Jan Brenner is a 30-ish gallery curator who lives with her husband in the well-to-do Alberta enclave of Bragg Creek. She counts oil barons and sports heroes among neighbours drawn to the area by the clean alpine air, million-dollar sunsets and easy commutes to Calgary and the mountain playground of Kananaskis.
Jan mostly observes life in Bragg Creek from a distance. She suffers from a condition that saps her energy, muddles her thinking and causes pain that often confines her to a lounger on her deck where, wrapped in an afghan, she watches the world through a pair of binoculars. She takes stimulants when she wants to feel like her old self, but she knows the crash afterwards will be brutal.
Bragg Creek is real. Jan Brenner isn’t. She’s a character created by Calgary crime novelist J.E. Barnard for a trio of mysteries set in the Alberta foothills. Barnard’s first name is Jayne, and it’s no accident that she gave Jan a name that sounds like her own. She, too, is ill much of the time, with symptoms that mimic the worst of Jan’s and then some. It has taken a titanic effort on her part, and the support of those close to her, to fashion a career as a writer.

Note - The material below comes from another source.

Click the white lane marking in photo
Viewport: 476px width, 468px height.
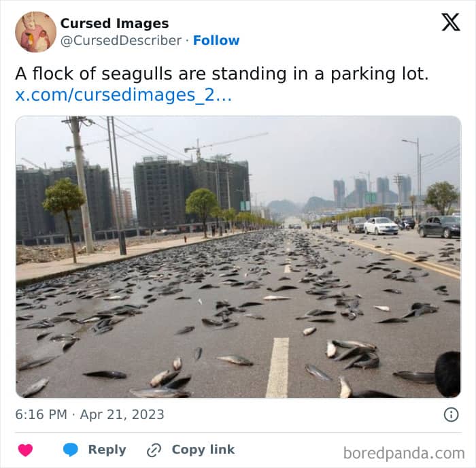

“I was in pain continuously for months at a time,” she recalls as she describes the challenges of writing. “Just to meet the deadline, I read nothing, spoke of nothing and watched pretty much nothing. I couldn’t keep all the pieces of the novel in my head if I had to also answer questions about a grocery list.”
Barnard decided to insert Jan Brenner into the first novel of the series, When the Flood Falls, after a five-year low ebb that she barely survived. “I said, I have to write her into this novel as a real person who is struggling with this illness because it may be the only book I’ll ever write.”
About halfway through When the Flood Falls, Barnard names the illness she and her character share: myalgic encephalomyelitis (ME), also known as — and some say trivialized by — chronic fatigue syndrome. Barnard is among an estimated 580,000 Canadians living with ME. The disease, which has no known cause or cure, is recognized as a complex chronic illness by health authorities, yet only a handful of doctors can claim to be ME specialists, and most medical schools don’t include it in their physician training programs.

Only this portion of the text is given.